Overall I also like the analysis of why x-risks from "paperclipper" type systems are probably unlikely. My personal take on this is that LLM's might be particularly useful in this regard. I think the idea of creating AGI from RL is what underpinned a lot of the pre-ChatGPT x-risk discussions. Now the conversation has somewhat shifted toward a lack of interpretability in LLM's and why this is a bad thing, but I still believe a shift toward LLM-based AGI might be a good thing.

My rationale is that LLM's seem to inherently understands human values in a way that I think it would be quite difficult match with a pure RL agent. This understanding of human values is obviously imperfect, and will require further improvements, but at least it provides an obvious way to avoid avoiding a paperclipper scenarios.

For example, you can literally tell GPT to act ethically and positive, and you can be fairly certain that it will do things that pretty much always align with that request. Of course, if you try to make it do bad stuff, it will, but that certainly doesn't seem to be the default.

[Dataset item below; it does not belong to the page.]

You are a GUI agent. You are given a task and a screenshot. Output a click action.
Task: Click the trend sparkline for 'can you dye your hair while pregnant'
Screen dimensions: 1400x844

This seems to be in contrast to the more Yudkowskian approach, which assumes that advanced AI will be catastrophically misaligned by default. LLM's seem to provide a way to avoid that; extrapolating forward from OpenAI's efforts so far, my impression is that if we asked Auto-ChatGPT-9 to not kill everyone, it would actually do a pretty good job. To be fair, I'm not sure you could say the same thing about a future version of AlphaGo that has been trained to manage a large corporation, which was until recently, what many imagined advanced AI would look like.

I hope you found some of that brain-dump insightful. Would be keen to hear what your thoughts are on some of those points.

Thanks very much for the recommendation, I'll do that now

Hi Geoffrey

Thanks for the kind words.

I did have a bit of a think about what the implications are for finding feasible AI governance solutions, and here's my personal take:

If it is true that 'inhibitive' governance measures (perhaps like those that are in effect at Google) cause ML engineers to move to more dangerous research zones, I believe it might be prudent to explore models of AI governance that 'accelerate' progress towards alignment, rather than slow down the progression towards misalignment.

My general argument would be as follows:

If we assume that it will be unfeasible to buy-out or convince most of the ML engineers on the planet to intrinsically value alignment, then it means that global actors with poor intentions (e.g. imperialist autocracies) will benefit from a system where well-intentioned actors have created a comparatively frustrating & unproductive environment for ML engineers. I.e. not only will they have a more efficient R&D pipeline due to lower restrictions, they may also have better capacity to hire & retain talent over the long-term.

One possible implication from this assertion is that the best course of action is to initiate an AI-alignment Manhattan project that focuses on working towards a state of 'stabilisation' in the geopolitical/technology realm. The intention of this is to change the structure of the AI ecosystem so that it favours 'aligned' AI by promoting progress in that area, rather than accidentally proliferating 'misaligned' AI by stifling progress in 'pro-alignment' zones.

I find this conclusion fairly disturbing and I hope there's some research out there that can disprove it.

Reductionist utilitarian models are like play-dough. They're fun and easy to work with, but useless for doing anything complicated and/or useful.

Perhaps in 100-200 years our understanding of neurobiology or psychometrics will be good enough for utilitarian modelling to become relevant to real life, but until then I don't see any point getting on the train.

The fact that intelligent, well-meaning individuals are wasting their time thinking about the St Petersburg paradox is ironically un-utilitarian; that time could be used to accomplish tasks which actually generate wellbeing.